Anglers face ‘last ditch’ battle to save wild salmon
14 November 2017
FOR IMMEDIATE RELEASE
Anglers warned they face ‘last ditch’ battle to save wild salmon
Anglers have been warned they are now in a last-ditch battle to save New Zealand’s wild salmon population.
More than 120 anglers attended Fish & Game’s two day Salmon Symposium in Ashburton over the weekend to hear from local and international experts about possible causes for the decline.
Wild Chinook salmon are highly valued by freshwater anglers and are found mainly in the South Island’s West Coast, Canterbury, Otago and Marlborough regions.
However, in recent years, numbers have dropped sharply, causing increasing concern among anglers.
Opening the symposium, Fish & Game chief executive Martin Taylor told delegates he is committed to halting the decline.
“The big issue is not what caused the salmon population fall but what is now preventing its recovery.
“We need solutions and my promise is that I will be doing my best to deliver on them. If that means challenging the status quo and upsetting some people, then so be it.”
One of the symposium organisers Matthew Hall says anglers need to stop talking and start taking action.
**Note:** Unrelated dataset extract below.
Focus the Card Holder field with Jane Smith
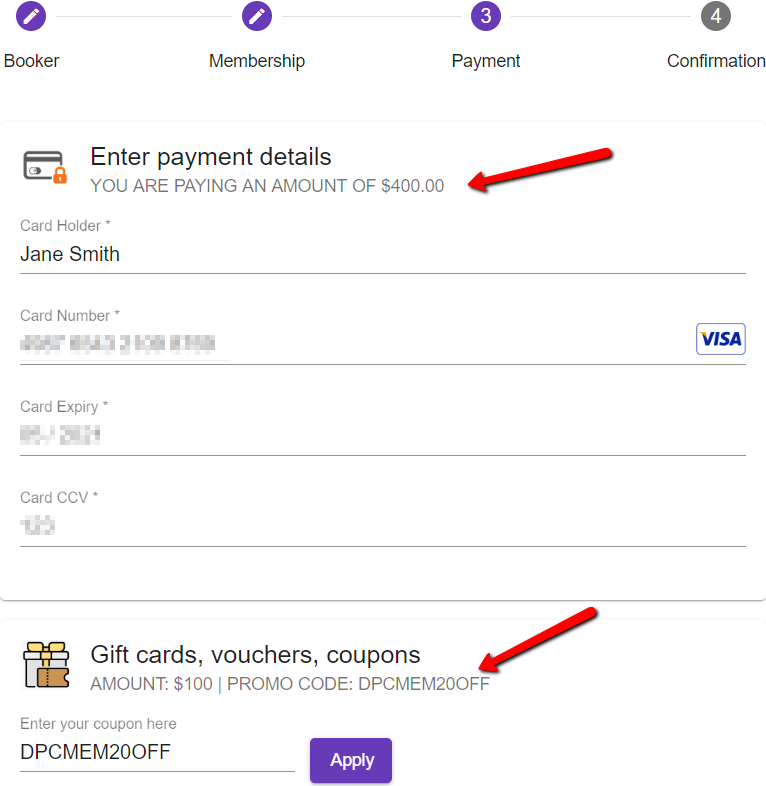Screen dimensions: 766x786 click(x=383, y=254)
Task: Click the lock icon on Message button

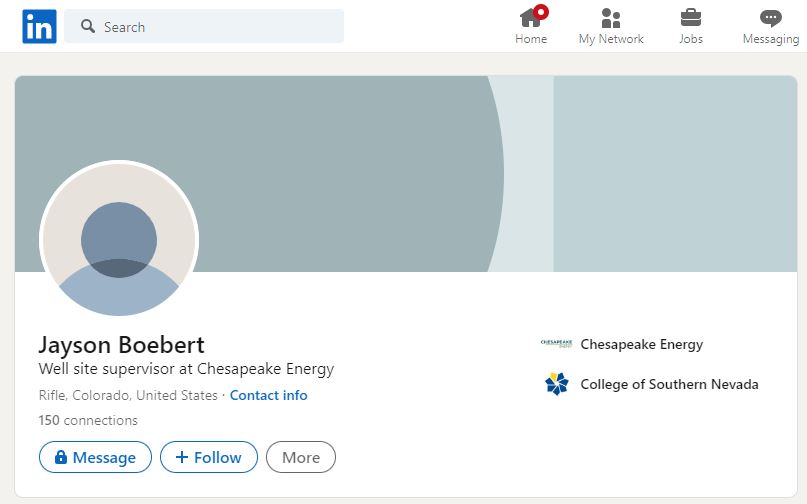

“We are fighting a last-ditch battle to save our wild salmon. We need to go hard.”
The new Conservation Minister Eugenie Sage won repeated rounds of applause from symposium delegates when she promised to improve water quality, boost DOC funding and restore democracy to ECAN.
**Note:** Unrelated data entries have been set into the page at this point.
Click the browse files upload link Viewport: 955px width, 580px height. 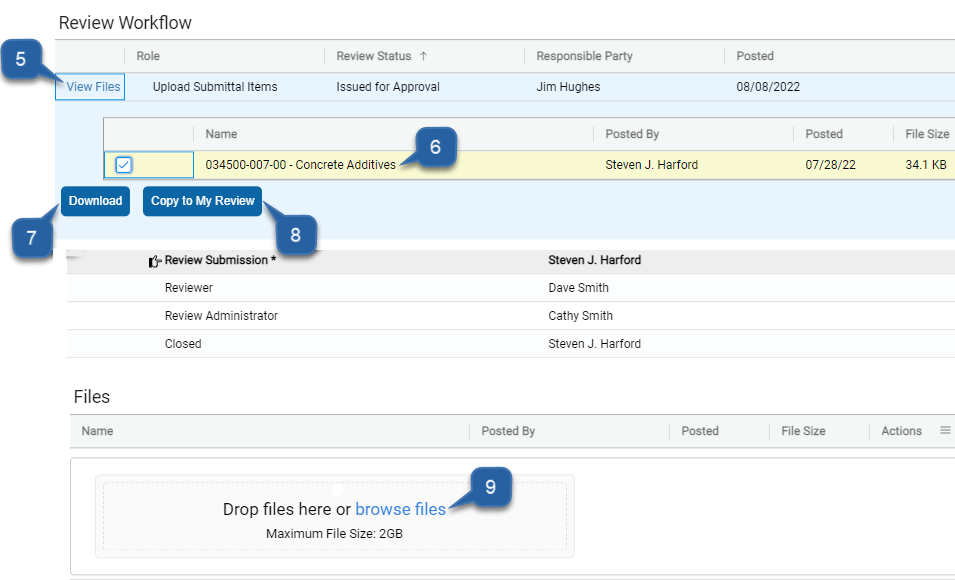tap(400, 509)
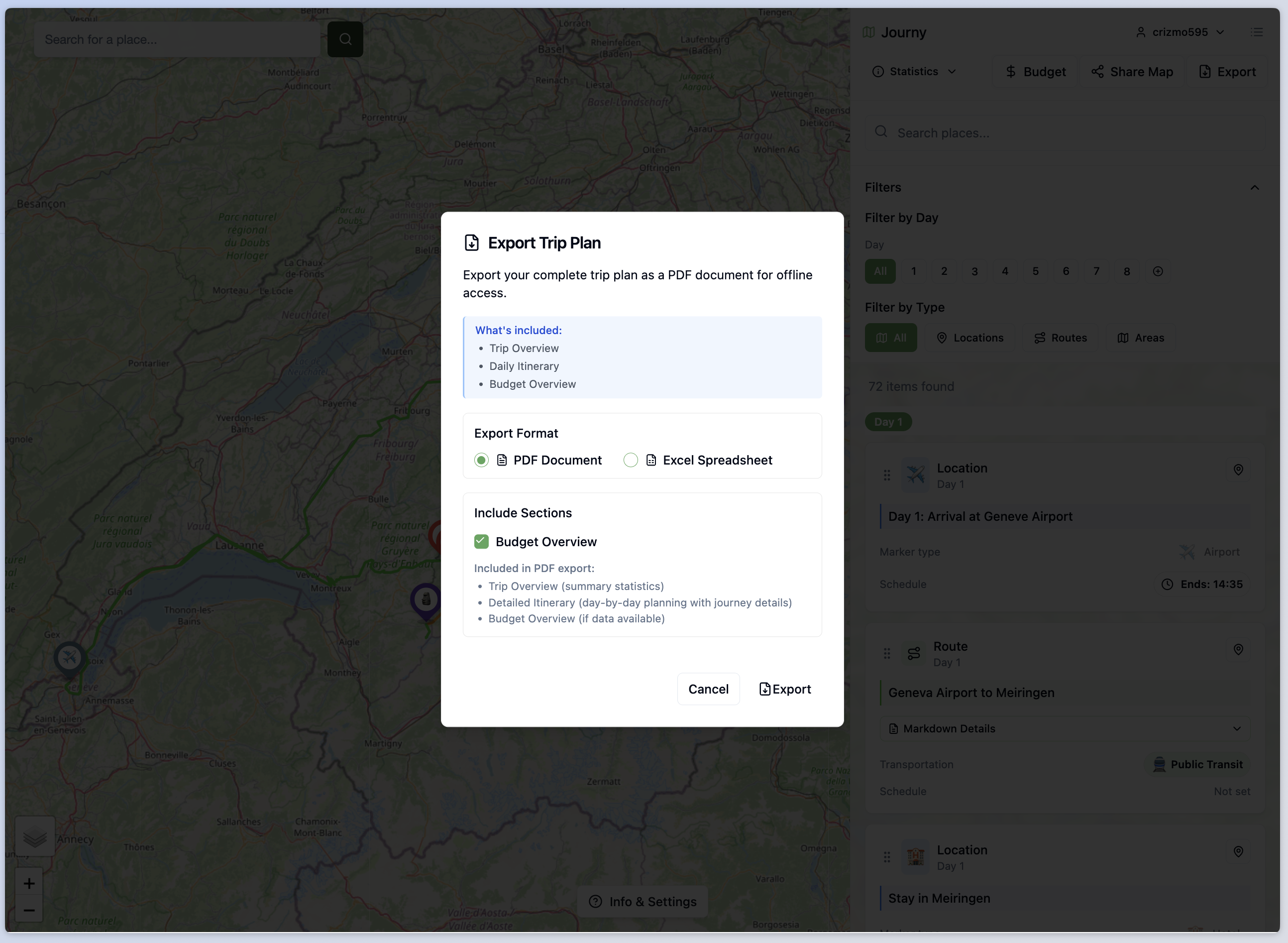The image size is (1288, 943).
Task: Click Export button in dialog
Action: coord(785,689)
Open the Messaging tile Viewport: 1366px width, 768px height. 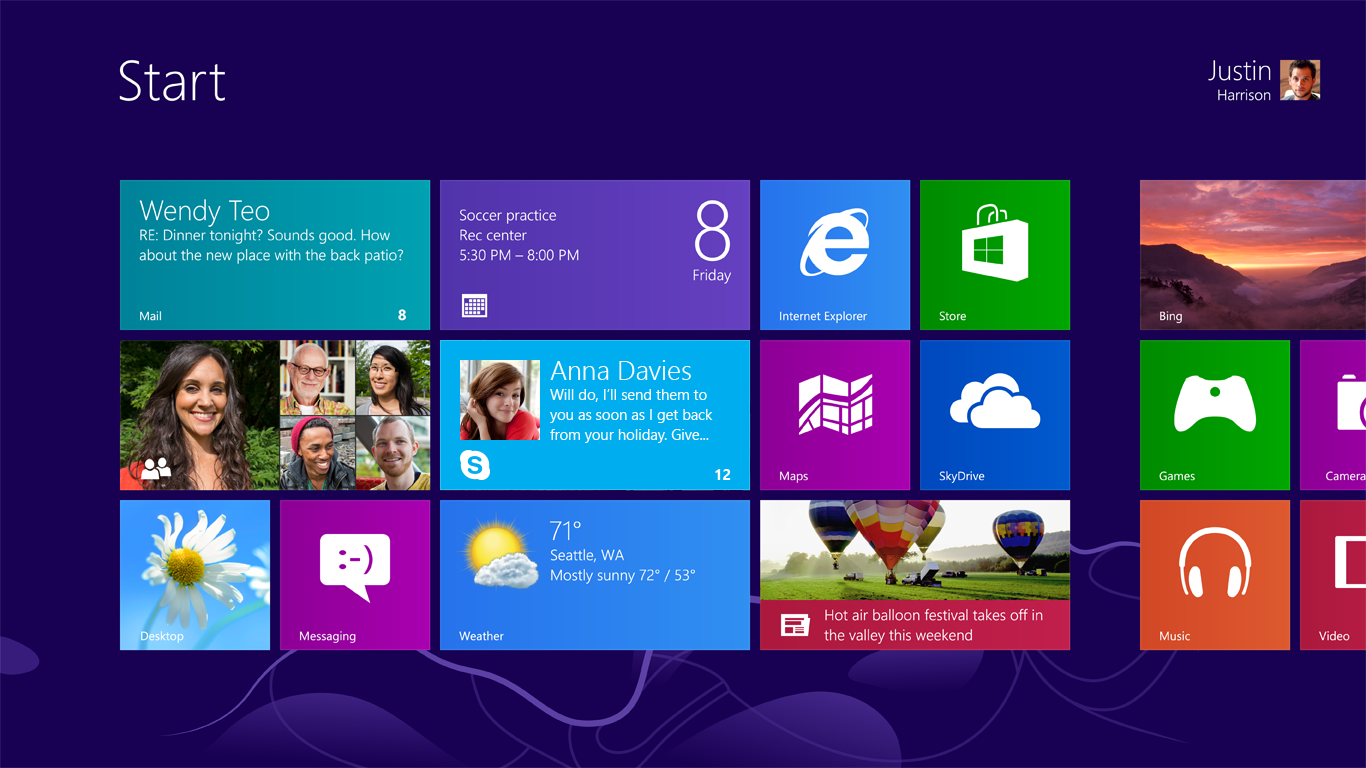355,575
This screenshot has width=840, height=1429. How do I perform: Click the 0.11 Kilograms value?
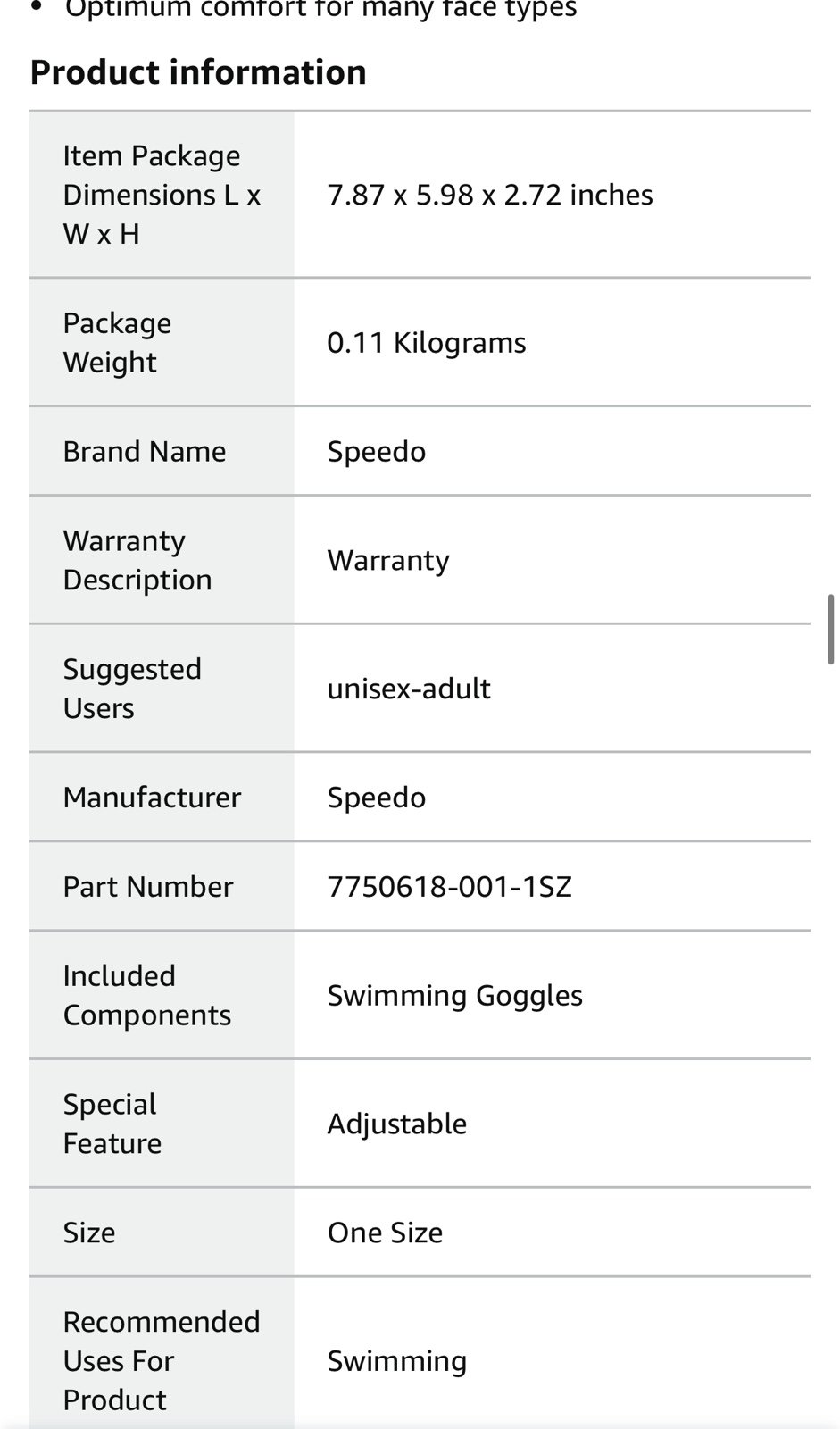427,343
In one of her first addresses in her new role, Ms Sage was critical of what she described as the previous government’s inaction on water quality.
“That is going to change. We need to restore flows in our rivers,” she said.
North American salmon expert David Willis says climate change has caused falls in salmon populations across the Pacific.
Mr Willis, who works for Canada’s Department of Fisheries and Oceans, says action to halt that decline needs to start now.
And he warned that anglers
will have to make sacrifices if salmon numbers are to
recover.
New Zealand experts told delegates water
quality, sedimentation, irrigation and lack of fencing
around spawning streams are all having an impact on local
salmon numbers.
Symposium organisers Matthew Hall and Trevor Isitt say the symposium was a success and provided an action plan. The first step will be establishing a Salmon Action Committee to co-ordinate the recovery strategy.
Both men are determined to halt the decline in wild salmon numbers.
“I am a fourth generation salmon angler and I do not want to lose this magnificent fish. As far as the battle to save them is concerned, I’m only just starting,” Matthew Hall says.